For the sentimental no greater foe exists than the iconoclast who dissipates literary legends. And he is abroad nowadays. Those golden times when they gossipped of De Quincey's enormous opium consumption, of the gin absorbed by gentle Charles Lamb, of Coleridge's dark ways, Byron's escapades, and Shelley's atheism—alas! into what faded limbo have they vanished. Poe, too, Poe whom we saw in fancy reeling from Richmond to Baltimore, Baltimore to Philadelphia, Philadelphia to New York. Those familiar fascinating anecdotes have gone the way of all such jerry-built spooks. We now know Poe to have been a man suffering at the time of his death from cerebral lesion, a man who drank at intervals and but little. Dr. Guerrier of Paris has exploded a darling superstition about De Quincey's opium-eating. He has demonstrated that no man could have lived so long—De Quincey was nearly seventy-five at his death—and worked so hard, if he had consumed twelve thousand drops of laudanum as often as he said he did. Furthermore, the English essayist's description of the drug's effects is inexact. He was seldom sleepy—a sure sign, asserts Dr. Guerrier, that he was not altogether enslaved by the drug habit. Sprightly in old age, his powers of labour were prolonged until past three-score and ten. His imagination needed little opium to produce the famous Confessions. Even Gautier's revolutionary red waistcoat worn at the première of Hernani was, according to Gautier, a pink doublet. And Rousseau has been white-washed. So they are disappearing, those literary legends, until, disheartened, we cry out: Spare us our dear, old-fashioned, disreputable men of genius!

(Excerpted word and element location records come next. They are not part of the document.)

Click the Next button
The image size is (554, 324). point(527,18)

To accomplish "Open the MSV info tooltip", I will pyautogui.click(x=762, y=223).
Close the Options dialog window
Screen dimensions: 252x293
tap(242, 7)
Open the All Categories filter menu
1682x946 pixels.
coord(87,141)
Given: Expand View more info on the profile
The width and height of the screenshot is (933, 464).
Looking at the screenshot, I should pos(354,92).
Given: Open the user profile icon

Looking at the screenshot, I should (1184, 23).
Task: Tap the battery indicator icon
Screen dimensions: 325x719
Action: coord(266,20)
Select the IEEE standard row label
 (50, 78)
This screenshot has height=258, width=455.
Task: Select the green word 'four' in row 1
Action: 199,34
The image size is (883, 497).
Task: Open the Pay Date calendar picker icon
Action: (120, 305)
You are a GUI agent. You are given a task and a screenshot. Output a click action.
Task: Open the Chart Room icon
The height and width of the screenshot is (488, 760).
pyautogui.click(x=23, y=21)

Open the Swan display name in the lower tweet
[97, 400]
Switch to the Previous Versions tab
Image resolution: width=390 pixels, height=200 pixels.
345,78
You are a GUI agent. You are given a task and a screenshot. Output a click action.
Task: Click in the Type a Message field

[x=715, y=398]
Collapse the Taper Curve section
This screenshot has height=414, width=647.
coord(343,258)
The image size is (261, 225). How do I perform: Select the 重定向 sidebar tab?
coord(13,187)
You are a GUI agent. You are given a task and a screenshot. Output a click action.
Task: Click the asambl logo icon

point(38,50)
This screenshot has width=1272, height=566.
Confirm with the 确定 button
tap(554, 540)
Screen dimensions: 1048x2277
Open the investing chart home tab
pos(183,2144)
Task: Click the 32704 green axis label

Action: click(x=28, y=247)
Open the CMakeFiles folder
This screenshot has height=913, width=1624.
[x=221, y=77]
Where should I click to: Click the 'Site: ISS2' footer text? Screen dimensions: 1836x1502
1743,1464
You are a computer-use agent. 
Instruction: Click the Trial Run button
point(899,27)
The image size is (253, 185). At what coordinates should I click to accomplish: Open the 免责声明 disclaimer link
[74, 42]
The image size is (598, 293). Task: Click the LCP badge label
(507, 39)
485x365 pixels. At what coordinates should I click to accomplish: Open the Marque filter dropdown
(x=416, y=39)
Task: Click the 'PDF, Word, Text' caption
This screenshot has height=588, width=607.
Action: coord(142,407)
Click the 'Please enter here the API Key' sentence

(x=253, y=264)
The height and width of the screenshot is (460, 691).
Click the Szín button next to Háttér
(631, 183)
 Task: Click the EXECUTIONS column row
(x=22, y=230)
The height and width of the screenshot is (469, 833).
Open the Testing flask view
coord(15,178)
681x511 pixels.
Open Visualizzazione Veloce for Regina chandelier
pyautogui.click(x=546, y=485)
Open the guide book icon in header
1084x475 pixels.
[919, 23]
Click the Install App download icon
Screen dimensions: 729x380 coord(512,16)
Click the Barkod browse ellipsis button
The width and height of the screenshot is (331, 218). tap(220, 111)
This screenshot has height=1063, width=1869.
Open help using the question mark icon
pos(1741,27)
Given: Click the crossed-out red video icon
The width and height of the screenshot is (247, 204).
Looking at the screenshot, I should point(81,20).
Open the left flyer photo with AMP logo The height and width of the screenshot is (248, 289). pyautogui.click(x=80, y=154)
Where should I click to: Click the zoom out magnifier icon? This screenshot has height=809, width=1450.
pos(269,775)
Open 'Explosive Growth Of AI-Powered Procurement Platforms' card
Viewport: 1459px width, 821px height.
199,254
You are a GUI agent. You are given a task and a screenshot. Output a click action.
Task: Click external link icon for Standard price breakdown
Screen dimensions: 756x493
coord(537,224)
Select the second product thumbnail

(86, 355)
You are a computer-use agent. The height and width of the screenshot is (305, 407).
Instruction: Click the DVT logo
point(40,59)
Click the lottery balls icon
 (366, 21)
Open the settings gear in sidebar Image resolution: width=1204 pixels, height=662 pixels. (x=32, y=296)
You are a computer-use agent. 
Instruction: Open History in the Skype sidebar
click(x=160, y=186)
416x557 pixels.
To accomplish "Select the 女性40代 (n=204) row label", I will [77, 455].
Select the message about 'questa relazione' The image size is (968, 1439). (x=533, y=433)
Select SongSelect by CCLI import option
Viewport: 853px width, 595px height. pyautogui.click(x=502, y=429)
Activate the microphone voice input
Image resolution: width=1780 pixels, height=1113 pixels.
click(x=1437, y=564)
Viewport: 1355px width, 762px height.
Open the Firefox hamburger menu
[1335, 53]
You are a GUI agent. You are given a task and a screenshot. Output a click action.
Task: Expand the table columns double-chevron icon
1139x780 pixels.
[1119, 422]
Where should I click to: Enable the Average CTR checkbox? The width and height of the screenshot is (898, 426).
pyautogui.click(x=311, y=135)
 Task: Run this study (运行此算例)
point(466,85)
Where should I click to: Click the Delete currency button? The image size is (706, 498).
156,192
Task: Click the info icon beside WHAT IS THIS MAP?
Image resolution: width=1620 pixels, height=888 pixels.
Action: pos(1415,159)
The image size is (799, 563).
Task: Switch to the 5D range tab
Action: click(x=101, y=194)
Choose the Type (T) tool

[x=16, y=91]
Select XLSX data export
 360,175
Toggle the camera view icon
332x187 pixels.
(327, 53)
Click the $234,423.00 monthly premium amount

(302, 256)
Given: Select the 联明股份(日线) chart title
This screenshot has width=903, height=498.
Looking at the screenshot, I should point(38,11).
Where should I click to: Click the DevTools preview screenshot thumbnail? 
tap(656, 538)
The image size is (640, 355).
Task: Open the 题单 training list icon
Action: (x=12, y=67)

But the legend of Charles Baudelaire is seemingly indestructible. This French poet himself has suffered more from the friendly malignant biographer and Parisian chroniclers than did Poe. Who shall keep the curs out of the cemetery? asked Baudelaire after he had read Griswold on Poe. A few years later his own cemetery was invaded and the world was put in possession of the Baudelaire legend; that legend of the atrabilious, irritable poet, dandy, maniac, his hair dyed green, spouting blasphemies; that grim, despairing image of a Diabolic, a libertine, saint, and drunkard. Maxime du Camp was much to blame for the promulgation of these tales—witness his Souvenirs Littéraires. However, it may be confessed that part of the Baudelaire legend was created by Charles Baudelaire. In the history of literature it is difficult to parallel such a deliberate piece of self-stultification. Not Villon, who preceded him, not Verlaine, who imitated him, drew for the astonishment or disedification of the world like unflattering portraits. Mystifier as he was, he must have suffered at times from acute cortical irritation. And, notwithstanding his desperate effort to realize Poe's idea, he only proved Poe correct, who had said that no man can bare his heart quite naked; there will be always something held back, something false too ostentatiously thrust forward. The grimace, the attitude, the pomp of rhetoric are so many buffers between the soul of man and the sharp reality of published confessions. Baudelaire was no more exception to this rule than St. Augustine, Bunyan, Rousseau, or Huysmans; though he was as frank as any of them, as we may see in the recently printed diary, Mon cœur mis à nu (Posthumous Works, Société du Mercure de France); and in the Journal, Fusées, Letters, and other fragments exhumed by devoted Baudelarians.